To use launcher, first you need to write an anonymous function let mut run_client = |state: Option<_>, mut mgr, _core_id|{}, which uses three parameters to create an individual fuzzer. Then you can specify the shmem_provider,broker_port,monitor,cores and other stuff through Launcher::builder():

    Launcher::builder()
        .configuration(EventConfig::from_name(&configuration))
        .shmem_provider(shmem_provider)
        .monitor(mon)
        .run_client(&mut run_client)
        .cores(cores)
        .broker_port(broker_port)
        .stdout_file(stdout_file)
        .remote_broker_addr(broker_addr)
        .build()
        .launch()

This first starts a broker, then spawns n clients, according to the value passed to cores. The value is a string indicating the cores to bind to, for example, 0,2,5 or 0-3. For each client, run_client will be called. If the launcher uses fork, it will hide child output, unless the settings indicate otherwise, or the LIBAFL_DEBUG_OUTPUT env variable is set. On Windows, the Launcher will restart each client, while on Unix-alikes, it will use fork.

Advanced use-cases:

  1. To connect multiple nodes together via TCP, you can use the remote_broker_addr. this requires the llmp_bind_public compile-time feature for LibAFL.
  2. To use multiple launchers for individual configurations, you can set spawn_broker to false on all instances but one.
  3. Launcher will not select the cores automatically, so you need to specify the cores that you want.
  4. On Unix, you can chose between a forking and non-forking version of Launcher by setting the fork feature in LibAFL. Some targets may not like forking, but it is faster than restarting processes from scratch. Windows will never fork.
  5. For simple debugging, first set the LIBAFL_DEBUG_OUTPUT env variable to see if a child process printed anything.
  6. For further debugging of fuzzer failures, it may make sense to replace Launcher temporarily with a SimpleEventManager and call your harness fn (run_client(None, mgr, 0);) directly, so that fuzzing runs in the same thread and is easier to debug, before moving back to Launcher after the bugfix.
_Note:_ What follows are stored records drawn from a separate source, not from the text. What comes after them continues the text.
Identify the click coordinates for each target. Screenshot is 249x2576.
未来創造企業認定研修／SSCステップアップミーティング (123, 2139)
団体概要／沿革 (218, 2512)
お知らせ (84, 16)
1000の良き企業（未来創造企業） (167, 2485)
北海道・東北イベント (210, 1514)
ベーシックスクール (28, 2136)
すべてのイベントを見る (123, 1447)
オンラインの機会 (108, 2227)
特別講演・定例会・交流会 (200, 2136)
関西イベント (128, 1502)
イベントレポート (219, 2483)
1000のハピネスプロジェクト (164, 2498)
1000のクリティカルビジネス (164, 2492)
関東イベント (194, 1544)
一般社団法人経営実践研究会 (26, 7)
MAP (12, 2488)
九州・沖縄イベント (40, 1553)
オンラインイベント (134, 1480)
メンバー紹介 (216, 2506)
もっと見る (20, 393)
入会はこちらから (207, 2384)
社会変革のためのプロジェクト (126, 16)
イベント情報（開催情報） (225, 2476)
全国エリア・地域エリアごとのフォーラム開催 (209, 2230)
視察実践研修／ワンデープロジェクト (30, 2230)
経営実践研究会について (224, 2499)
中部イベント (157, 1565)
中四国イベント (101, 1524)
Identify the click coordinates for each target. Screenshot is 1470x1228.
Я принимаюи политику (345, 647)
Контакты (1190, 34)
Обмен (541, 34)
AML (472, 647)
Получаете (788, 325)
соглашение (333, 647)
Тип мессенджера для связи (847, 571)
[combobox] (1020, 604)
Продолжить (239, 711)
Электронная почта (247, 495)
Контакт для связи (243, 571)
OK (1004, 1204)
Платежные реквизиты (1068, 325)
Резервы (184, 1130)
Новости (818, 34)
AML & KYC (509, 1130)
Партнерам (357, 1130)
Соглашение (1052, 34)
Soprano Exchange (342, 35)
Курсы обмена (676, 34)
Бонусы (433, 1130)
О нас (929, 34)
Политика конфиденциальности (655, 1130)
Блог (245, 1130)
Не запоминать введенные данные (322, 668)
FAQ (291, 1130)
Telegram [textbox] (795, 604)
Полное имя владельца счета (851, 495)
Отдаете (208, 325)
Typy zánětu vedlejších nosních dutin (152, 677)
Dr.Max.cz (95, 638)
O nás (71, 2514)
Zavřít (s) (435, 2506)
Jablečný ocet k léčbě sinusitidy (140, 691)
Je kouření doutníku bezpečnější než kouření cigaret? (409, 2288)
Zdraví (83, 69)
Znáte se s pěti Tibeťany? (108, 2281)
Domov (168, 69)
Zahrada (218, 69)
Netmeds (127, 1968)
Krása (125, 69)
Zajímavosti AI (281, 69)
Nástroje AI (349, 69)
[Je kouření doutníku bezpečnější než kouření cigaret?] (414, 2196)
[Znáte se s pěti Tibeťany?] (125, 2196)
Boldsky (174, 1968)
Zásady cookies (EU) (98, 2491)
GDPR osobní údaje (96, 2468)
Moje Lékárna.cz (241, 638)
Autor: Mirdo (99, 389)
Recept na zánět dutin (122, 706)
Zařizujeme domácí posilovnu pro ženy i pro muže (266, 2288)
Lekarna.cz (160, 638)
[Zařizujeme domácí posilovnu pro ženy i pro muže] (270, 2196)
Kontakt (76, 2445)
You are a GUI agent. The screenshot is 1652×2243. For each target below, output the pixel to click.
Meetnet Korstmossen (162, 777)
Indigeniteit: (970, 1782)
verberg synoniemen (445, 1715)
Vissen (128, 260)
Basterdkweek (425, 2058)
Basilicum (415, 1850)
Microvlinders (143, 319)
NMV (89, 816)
For more examples, you can check out qemu_launcher and libfuzzer_libpng_launcher in ./fuzzers/.

Other ways

The LlmpEventManager family is the easiest way to spawn instances, but for obscure targets, you may need to come up with other solutions. LLMP is even, in theory, no_std compatible, and even completely different EventManagers can be used for message passing. If you are in this situation, please either read through the current implementations and/or reach out to us.